Traduction article paru dans « EL PUNTO DE LAS ARTES », (Espagne) 4/10 juillet 2003

, Traduction article paru dans « EL PUNTO DE LAS ARTES », (Espagne) 4/10 juillet 2003

L Diaz-Ronda / O. de Frayssinet : deux mondes qui se croisent aux origines

Chris Lorenzi, cette dynamique galeriste qui sait ce qu’elle veut et qui aime ce qu’elle expose, a transféré sa galerie du Luberon à la Corse, dans la belle ville d’Ajaccio,  cherchant une croisée de chemins, au milieu de la mer, pour que les gens  rencontrent l’art. Et elle a emmené avec elle la plupart des artistes avec lesquels elle travaillait.

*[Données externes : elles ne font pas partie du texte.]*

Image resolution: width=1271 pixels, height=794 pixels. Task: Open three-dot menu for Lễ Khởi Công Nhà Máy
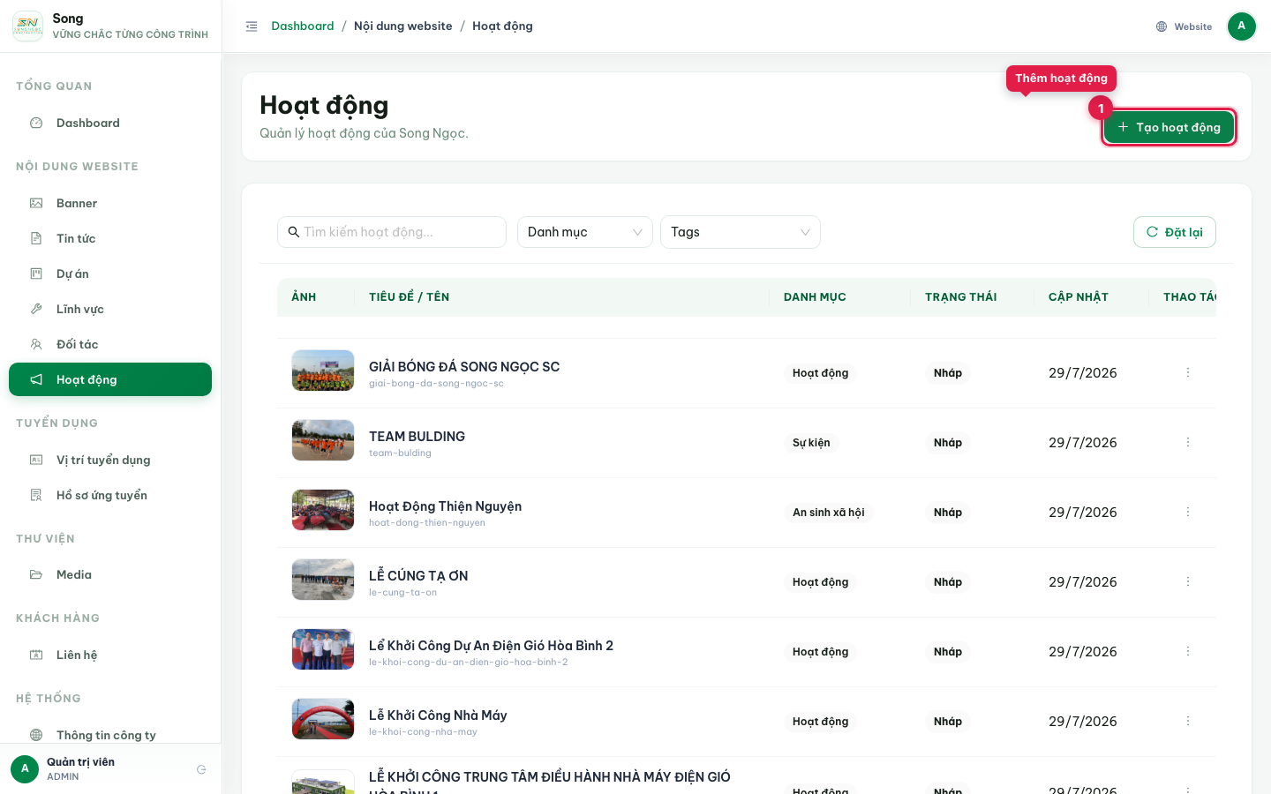pyautogui.click(x=1188, y=721)
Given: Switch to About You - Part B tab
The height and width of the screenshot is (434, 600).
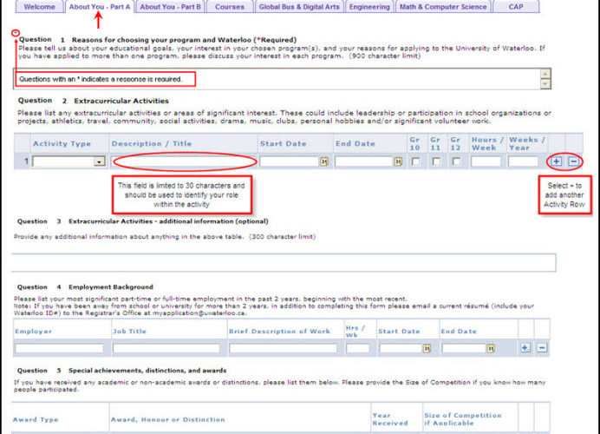Looking at the screenshot, I should pos(171,7).
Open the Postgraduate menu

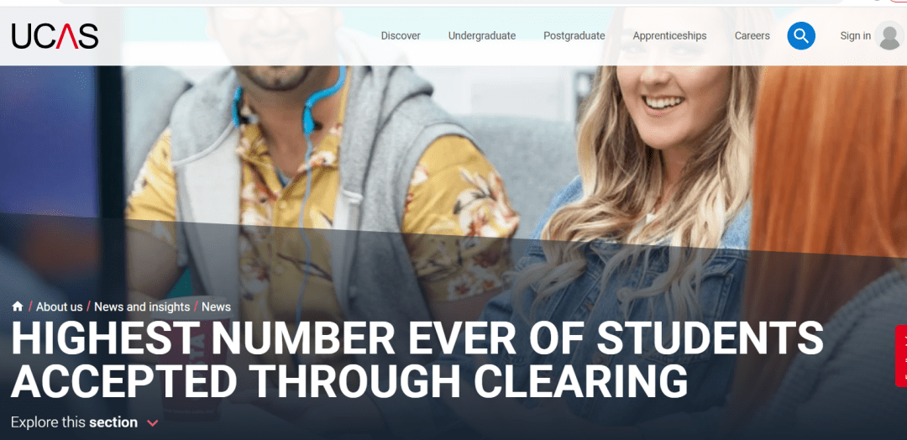tap(574, 36)
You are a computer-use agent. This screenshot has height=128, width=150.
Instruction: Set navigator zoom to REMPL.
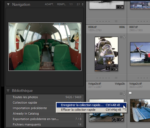pos(62,4)
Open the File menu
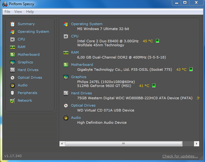 pos(7,12)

Parmi eux Leon Diaz-Ronda, qui a souvent exposé chez elle et qui inaugure ce nouvel espace.

Je ne sais pas si la sculptrice Odile de Frayssinet avait déjà travaillé  avec cette galerie mais il est certain que son travail est proche de celui du peintre, comme deux mondes distants et distincts qui se croisent aux origines et où germe ce qui les unit, pour ensuite se disperser.

D’une part la sculpture qui s’érige, la matière à vocation d’espace, qui s’élève comme un rêve, qui cherche la solitude : oeuvre d’une sculptrice née au Chili , construisant en France son identité et son désir, avec une magie exaltant la poétique qui relie extérieur et intérieur,  corps et esprit.

D’autre part l’oeuvre récente de Diaz-Ronda : conjonction de dessin,  peinture, tranfert d’images et recherche de contenu ; un dialogue/combat entre signifié et signifiant ; un lit de lumière ocre pour un berceau de créativité ; une palpitation de couleur, suave, faite de transparences, à la recherche de l’éternité de l’instant, comme une trace, que l’oubli ne peut effacer.

Dans ces temps si pervers pour la sculpture, il faut remercier la normalité et la persévérance des sculpteurs et de ceux qui les exposent. Il est nécessaire, quand la sculpture a tout contre elle, de la défendre et de la colleccionner, pour que la présence de sa voix ne se perde pas. Une sculpture, de grande taille, avec un air de défi,  fragile, noble et forte, féroce et plaine de tendresse comme celle d’Odile de Frayssinet, qui regarde le ciel, faite de terre, qui s’ouvre et se ferme comme une fleur affamée de sincérité, qui veut s’élever…

Une peinture intimiste, pleine de luminosité et de fraicheur, chaude, laissant à découvert le mouvement des espaces vides ou le vide des masses et des queues d’hommes qui attendent.

Leon Diaz-Ronda, Madrid 1936, avec plus de soixante cinq exposicions personnelles, une douzaine de livres d’artistes, avec une vocacion d’expérimentateur et de chanteur, cherche l’or du soleil dans le coeur de la nuit : et je voudrais être là pour voir ça.

Odile de Frayssinet, Santiago du Chili, 1947, cherche l’âme de l’air et des éléments, pour la sauver du feu en la faisant eau ; elle aimerait être vent, et elle le dit dans ses obélisques bléssés, dans ses colonnes milliaires qui indiquent que le chemin est long, que la sculpture est une nostalgie des formes primitives.

De Frayssinet, « comme trait d’union entre mer et forêt,, entre terre et air, flottant entre limite et infini. Comme barque et flèche dans le creux de la surface, vers la profondeur » -se croise avec DiazRonda, maintenant comme dans la vie, et nait cette promesse de futur, qui porte son germe, naturel, comme un silence choral, scruté par le pouvoir législateur de la poésie.